J'ai voulu que ce texte fasse l'objet de la plus large concertation possible, dans chaque département d'outre-mer. C'est ainsi, monsieur Lise, que les secteurs qui bénéficieront des mesures renforcées seront bien ceux qu'auront proposés les partenaires locaux. C'est dans cette perspective que ce texte a été élaboré.

Ce projet de loi de programme pour l'outre-mer, nécessaire et ambitieux, exige aussi le soutien de l'Union européenne. En effet, nous le savons, les départements d'outre-mer restent fragiles : ils souffrent de handicaps structurels et sont soumis à un certain nombre de risques. Nous en avons eu l'illustration récemment en Martinique et en Guadeloupe, et je tiens à assurer l'ensemble des populations, dont l'émotion a été vive, de tout notre soutien.

Le problème, c'est que très peu de pays européens connaissent les spécificités de l'outre-mer. C'est pourquoi, dès mon arrivée place Beauvau, je me suis efforcée de convaincre de l'importance que revêtait l'outre-mer pour l'Europe. J'ai ainsi pu obtenir de Neelie Kroes, commissaire chargée de la concurrence, un régime fiscal très largement dérogatoire pour les départements d'outre-mer, afin de favoriser la compétitivité des entreprises.
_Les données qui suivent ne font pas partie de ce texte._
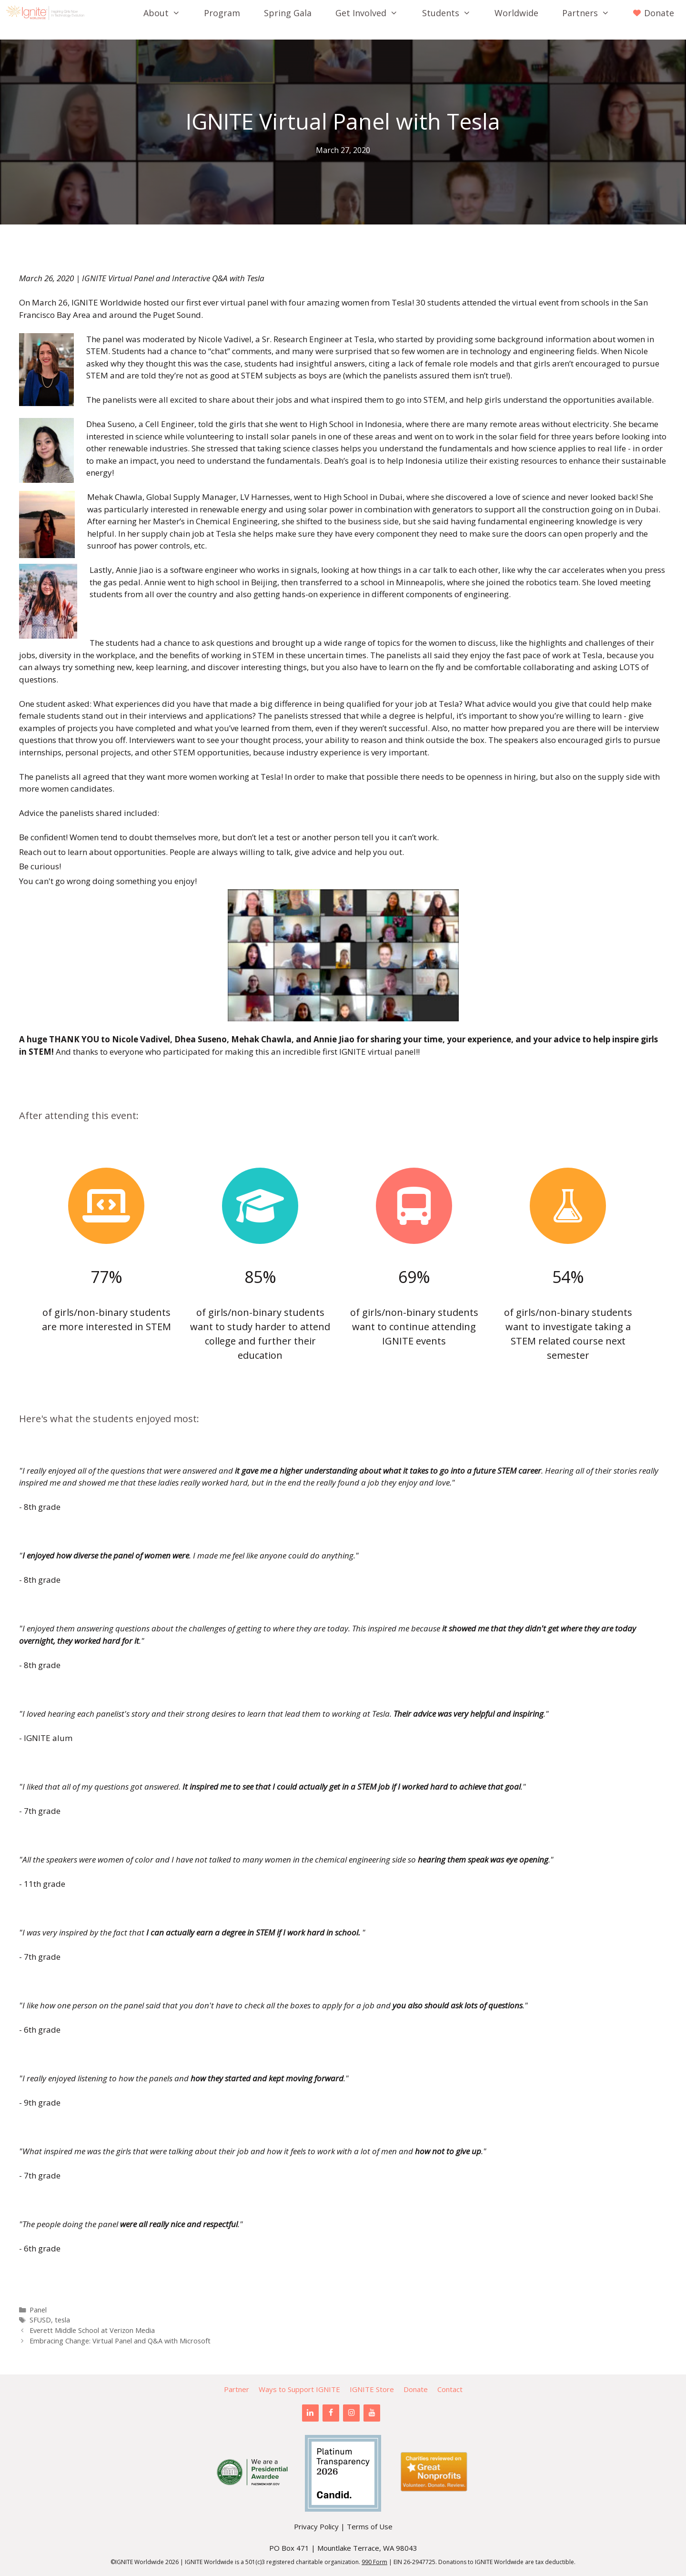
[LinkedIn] (310, 2413)
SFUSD (40, 2319)
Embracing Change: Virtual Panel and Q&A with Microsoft (120, 2340)
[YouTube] (371, 2413)
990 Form (374, 2562)
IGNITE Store (372, 2389)
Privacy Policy (316, 2526)
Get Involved (372, 13)
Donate (416, 2389)
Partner (236, 2389)
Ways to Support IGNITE (299, 2389)
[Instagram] (351, 2413)
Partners (591, 13)
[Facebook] (331, 2413)
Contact (450, 2389)
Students (452, 13)
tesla (62, 2319)
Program (222, 13)
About (167, 13)
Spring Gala (288, 13)
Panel (38, 2309)
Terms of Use (370, 2526)
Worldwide (516, 13)
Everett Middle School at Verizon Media (92, 2330)
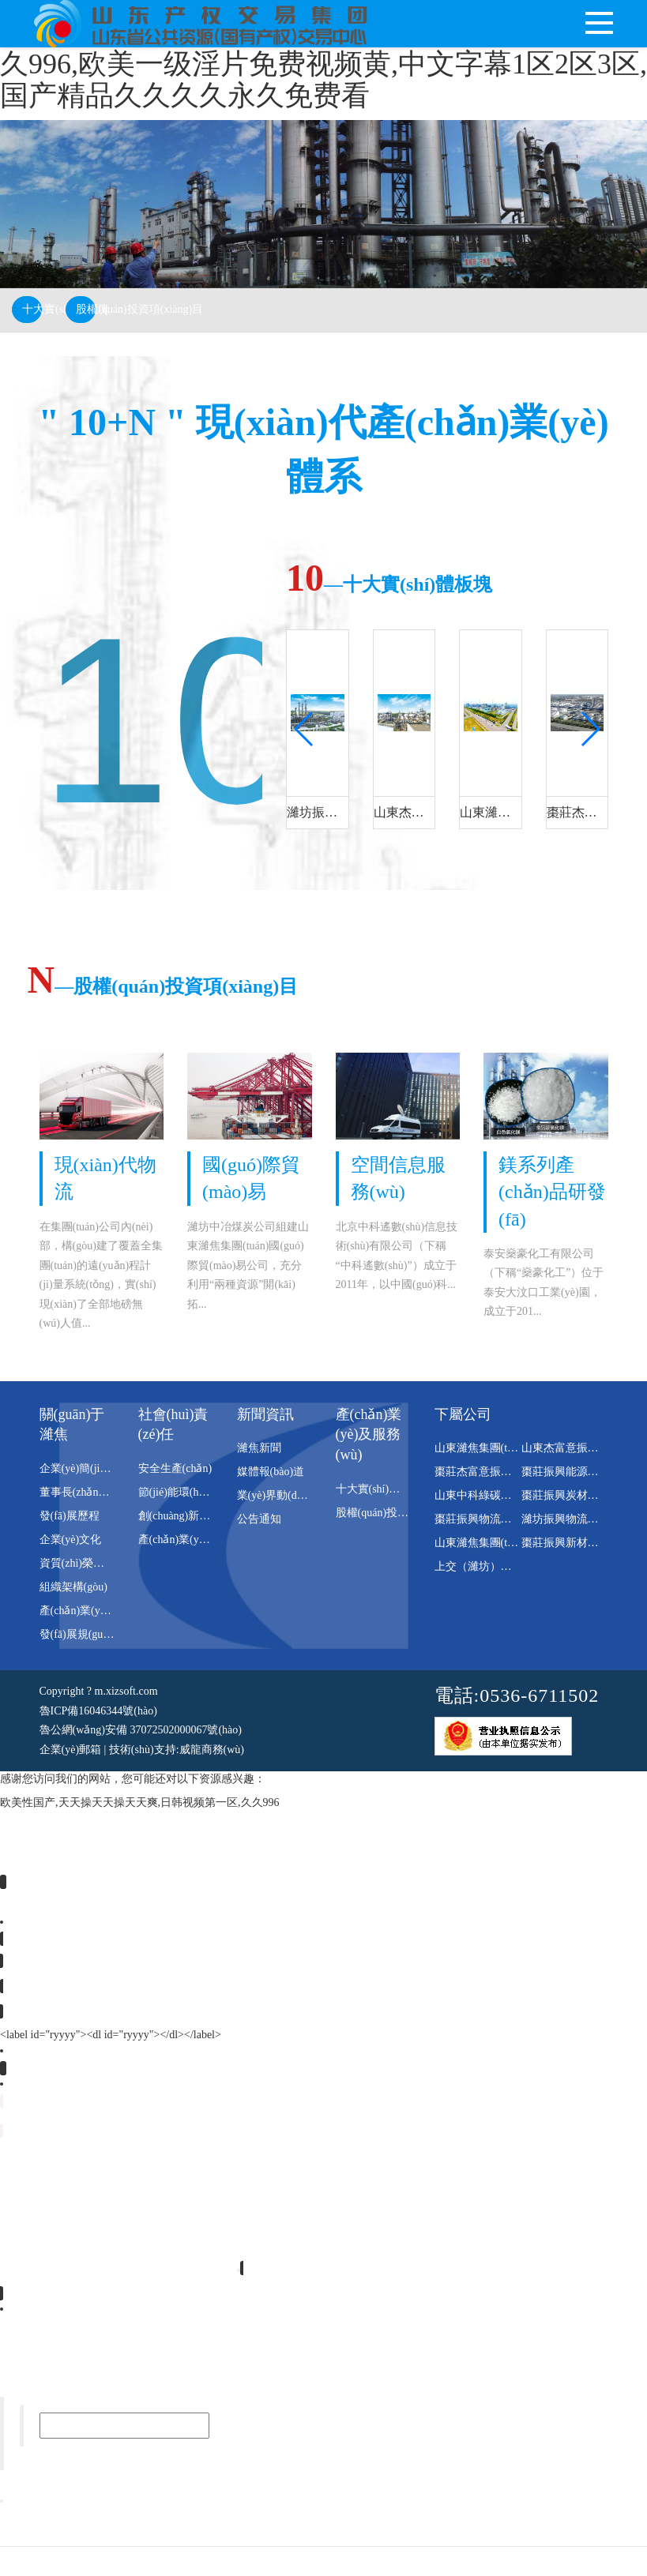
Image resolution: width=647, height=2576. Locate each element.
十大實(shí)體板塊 (32, 309)
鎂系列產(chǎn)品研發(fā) (552, 1191)
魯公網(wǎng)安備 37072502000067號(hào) (140, 1729)
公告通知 (259, 1518)
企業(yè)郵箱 (70, 1748)
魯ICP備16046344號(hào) (98, 1709)
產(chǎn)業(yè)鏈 (178, 1539)
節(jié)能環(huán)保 (184, 1491)
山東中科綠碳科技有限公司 (500, 1494)
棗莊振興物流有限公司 (489, 1518)
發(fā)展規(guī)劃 (80, 1633)
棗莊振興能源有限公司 (576, 1471)
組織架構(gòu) (73, 1586)
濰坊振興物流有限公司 (576, 1518)
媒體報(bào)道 (271, 1471)
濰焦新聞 (259, 1447)
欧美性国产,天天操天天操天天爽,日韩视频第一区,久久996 (140, 1802)
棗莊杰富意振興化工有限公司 (506, 1471)
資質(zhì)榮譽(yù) (81, 1562)
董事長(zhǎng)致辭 (84, 1491)
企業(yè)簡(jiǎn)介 (83, 1468)
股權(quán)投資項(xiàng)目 (86, 309)
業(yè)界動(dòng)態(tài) (292, 1494)
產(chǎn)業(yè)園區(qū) (94, 1610)
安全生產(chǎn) (175, 1468)
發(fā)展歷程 (69, 1515)
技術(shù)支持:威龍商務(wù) (176, 1748)
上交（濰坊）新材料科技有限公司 (517, 1566)
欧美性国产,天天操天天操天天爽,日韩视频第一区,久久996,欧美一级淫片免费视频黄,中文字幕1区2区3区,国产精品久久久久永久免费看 (323, 63)
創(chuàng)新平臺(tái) (189, 1515)
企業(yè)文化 (70, 1539)
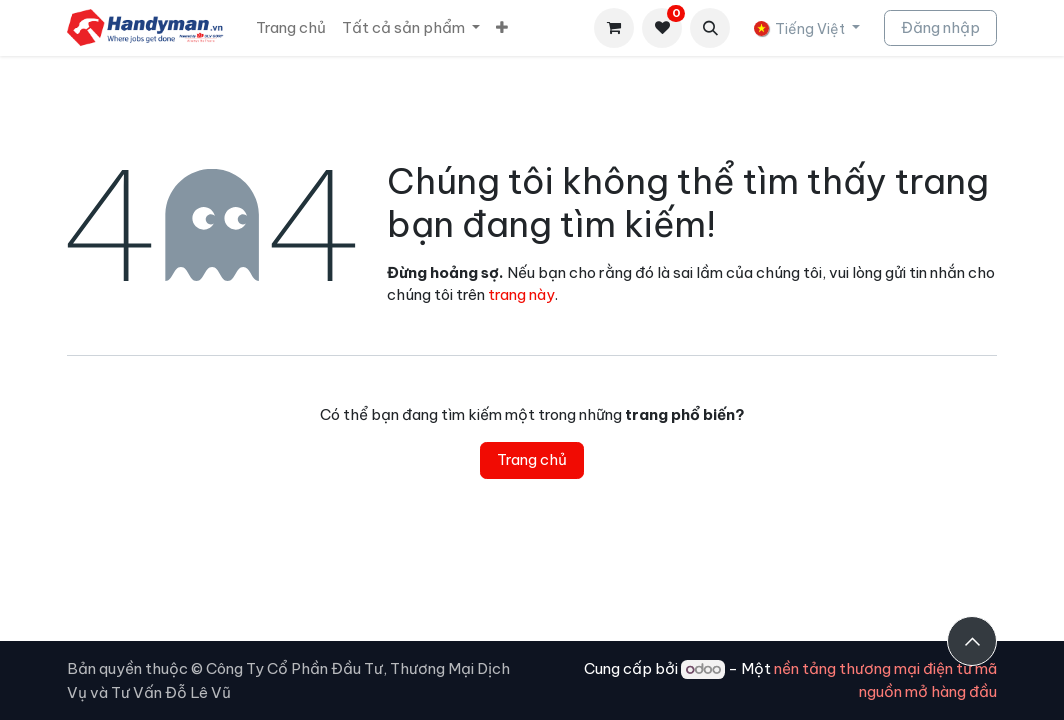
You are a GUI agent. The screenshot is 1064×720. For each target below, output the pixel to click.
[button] (710, 28)
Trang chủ (532, 459)
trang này (521, 294)
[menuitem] (291, 28)
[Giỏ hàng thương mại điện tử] (614, 28)
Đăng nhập (940, 27)
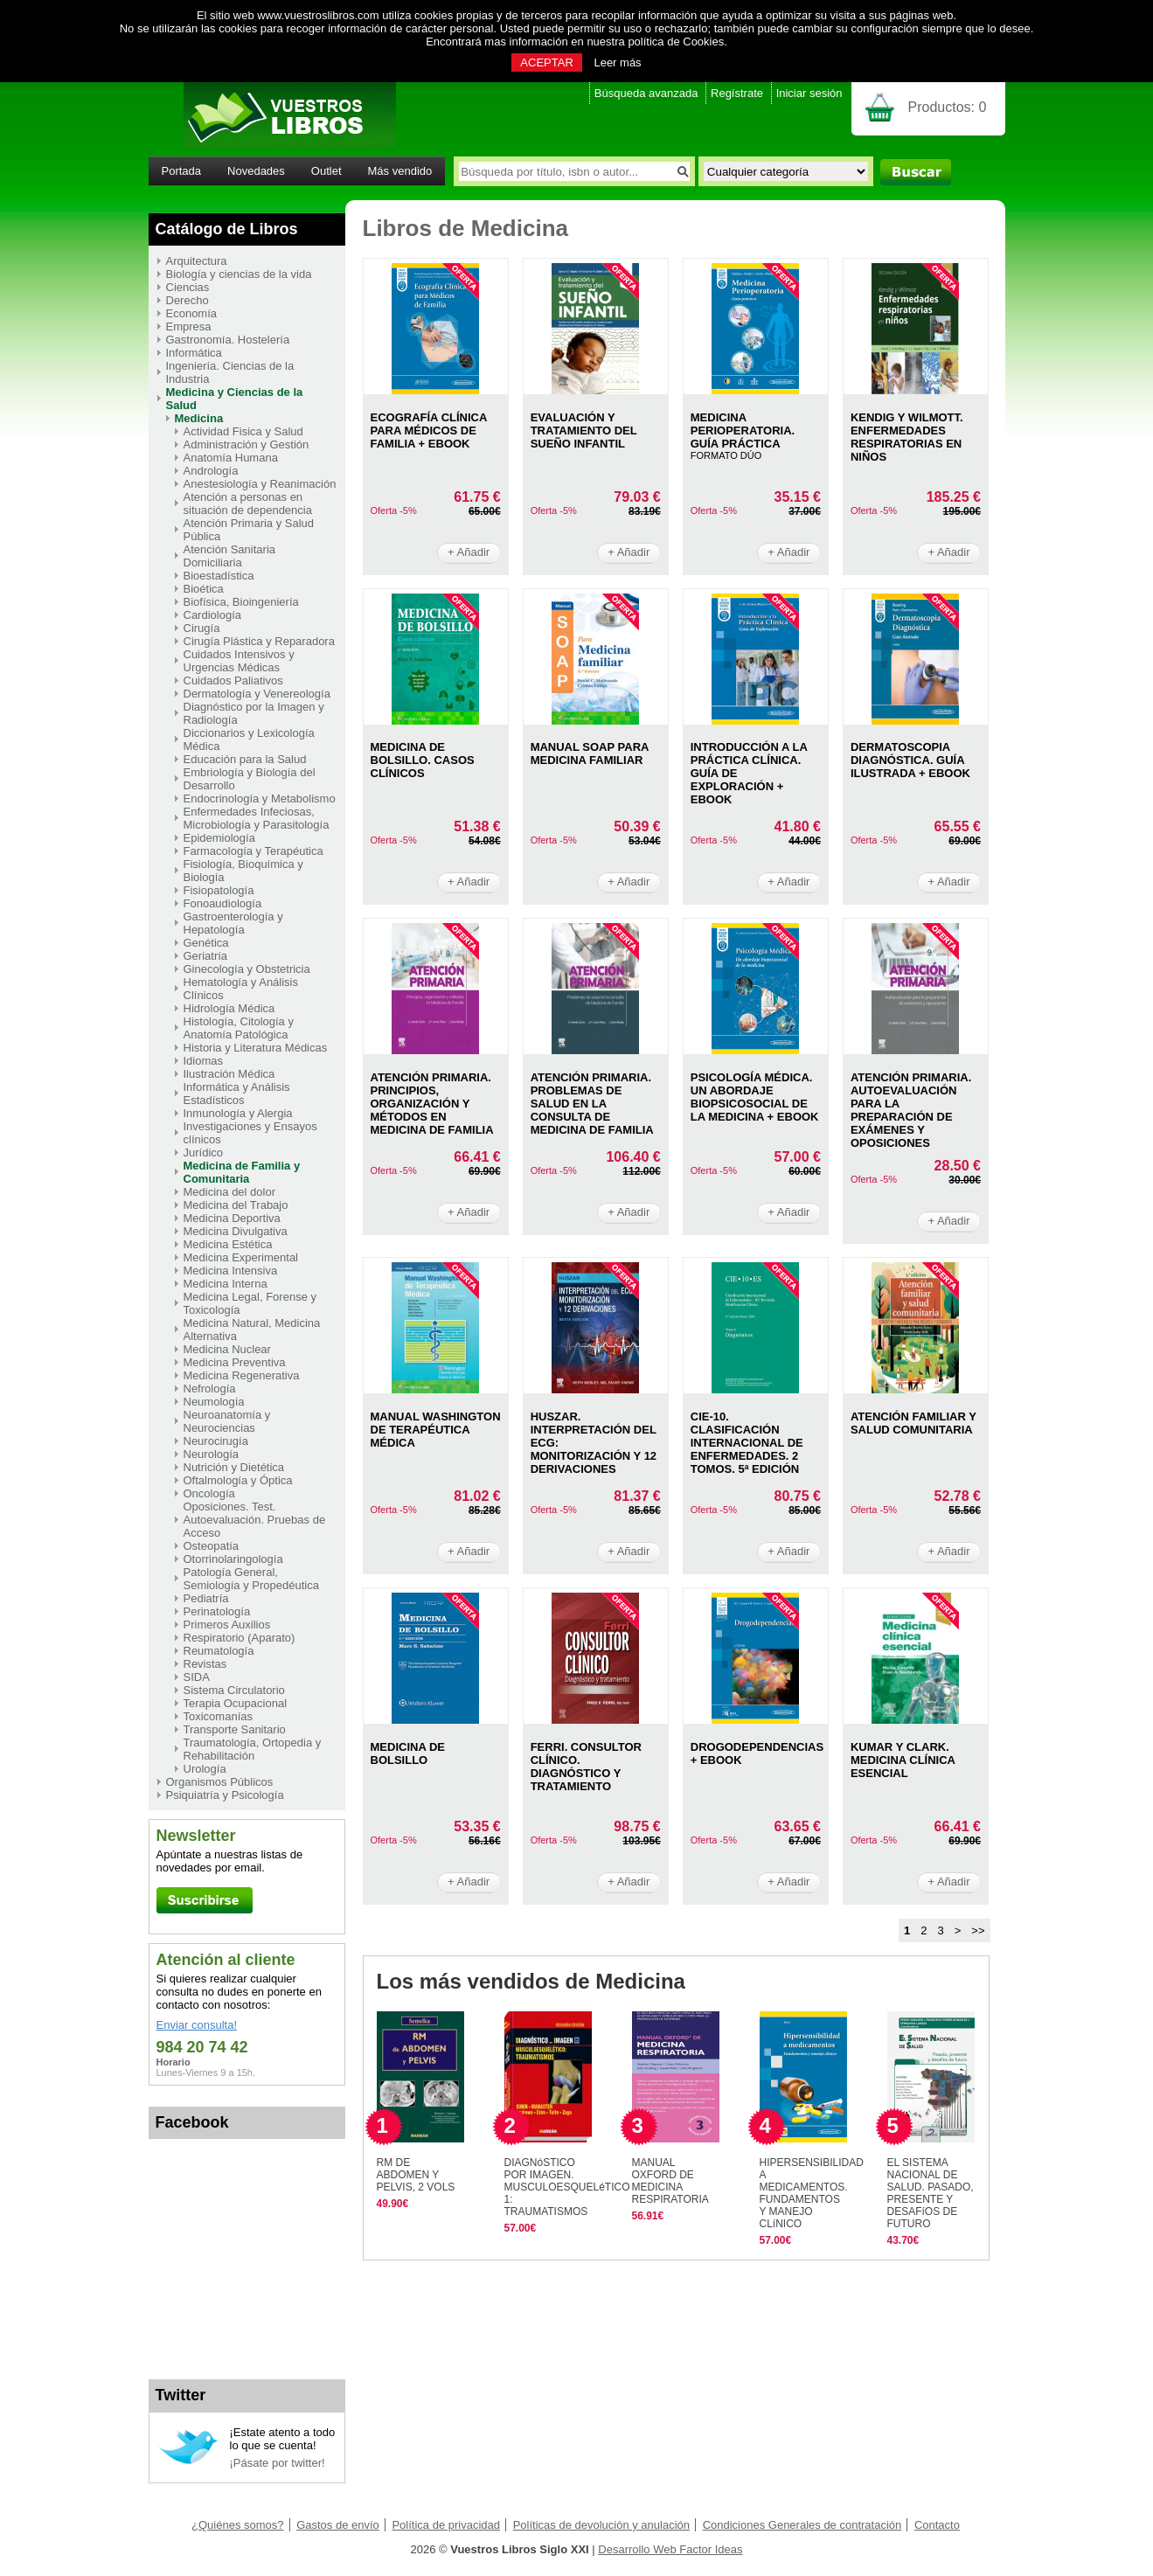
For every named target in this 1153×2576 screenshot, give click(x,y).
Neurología (212, 1454)
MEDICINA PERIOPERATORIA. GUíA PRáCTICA (743, 430)
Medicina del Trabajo (236, 1205)
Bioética (204, 588)
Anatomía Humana (231, 457)
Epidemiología (219, 837)
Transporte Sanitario (235, 1729)
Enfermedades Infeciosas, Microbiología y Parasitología (257, 818)
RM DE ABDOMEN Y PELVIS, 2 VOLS (416, 2174)
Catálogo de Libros (227, 229)
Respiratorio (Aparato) (239, 1637)
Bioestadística (219, 575)
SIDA (197, 1677)
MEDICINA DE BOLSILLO (408, 1753)
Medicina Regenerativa (242, 1375)
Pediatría (206, 1598)
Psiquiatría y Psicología (225, 1795)
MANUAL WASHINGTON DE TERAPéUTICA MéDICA (436, 1429)
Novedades (256, 170)
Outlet (326, 170)
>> (977, 1930)
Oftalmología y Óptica (238, 1480)
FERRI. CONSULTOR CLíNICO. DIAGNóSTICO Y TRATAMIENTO (586, 1766)
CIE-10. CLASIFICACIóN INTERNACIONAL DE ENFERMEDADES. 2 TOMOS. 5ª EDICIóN (747, 1442)
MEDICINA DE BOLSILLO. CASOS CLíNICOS (423, 760)
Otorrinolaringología (233, 1559)
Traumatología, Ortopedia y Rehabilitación (253, 1749)
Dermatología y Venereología (257, 693)
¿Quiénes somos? (237, 2524)
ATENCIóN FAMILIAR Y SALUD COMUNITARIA (913, 1423)
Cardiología (213, 614)
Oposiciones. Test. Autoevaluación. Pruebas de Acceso (255, 1519)
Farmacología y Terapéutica (253, 851)
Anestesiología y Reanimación (260, 483)
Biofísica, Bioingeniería (241, 601)
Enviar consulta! (197, 2024)
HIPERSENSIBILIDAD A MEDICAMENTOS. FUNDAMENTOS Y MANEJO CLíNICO (812, 2193)
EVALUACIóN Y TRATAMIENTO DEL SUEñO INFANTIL (584, 430)
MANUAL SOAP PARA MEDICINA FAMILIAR (590, 753)
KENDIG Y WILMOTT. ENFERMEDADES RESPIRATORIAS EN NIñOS (907, 437)
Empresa (189, 326)
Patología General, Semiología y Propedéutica (251, 1579)
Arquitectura (196, 260)
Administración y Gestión (246, 444)
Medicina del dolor (230, 1191)
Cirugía (202, 628)
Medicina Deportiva (232, 1218)
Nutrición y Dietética (234, 1467)
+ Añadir (469, 552)
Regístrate (737, 93)
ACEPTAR (546, 62)
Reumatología (219, 1650)
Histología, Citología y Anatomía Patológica (239, 1028)
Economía (192, 313)
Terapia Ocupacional (236, 1703)
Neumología (214, 1401)
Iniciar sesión (809, 93)
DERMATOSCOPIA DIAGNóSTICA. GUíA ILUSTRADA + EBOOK (910, 760)
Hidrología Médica (229, 1008)
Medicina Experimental (241, 1257)
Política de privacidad (446, 2524)
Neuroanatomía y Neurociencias (227, 1421)
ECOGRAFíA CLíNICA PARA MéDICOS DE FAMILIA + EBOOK (429, 430)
En outre, à diverses reprises, je me suis entretenue avec Peter Mandelson, commissaire au commerce extérieur, de la négociation des accords de partenariat économique avec les États d'Afrique, des Caraïbes et du Pacifique. Nos conversations étaient certes courtoises, mais assez musclées !

Dans les domaines fragiles, notamment ceux de la banane, de la filière canne-sucre et des filières de diversification, j'ai pu déjà obtenir un certain nombre de résultats satisfaisants ; mais il nous faut demeurer extrêmement attentifs. Soyez assuré, monsieur Lise, que je suis et resterai vigilante aux intérêts des départements d'outre-mer.

En 2008, la France assumera la présidence de l'Union européenne. J'entends mettre à profit ce semestre pour permettre de mieux faire connaître les départements d'outre-mer, et l'outre-mer en général, à l'ensemble des États membres.

Ce budget doit servir l'ambition que nous avons pour l'outre-mer.

Monsieur le rapporteur spécial, vous l'avez souligné, la mission « Outre-mer », dont les crédits vous sont aujourd'hui soumis, ne représente qu'une fraction des crédits que l'État consacre à l'outre-mer. Le tour du monde outre-mer dans lequel vous nous avez entraînés, monsieur Cointat, prouve que la solidarité nationale y est fondamentale.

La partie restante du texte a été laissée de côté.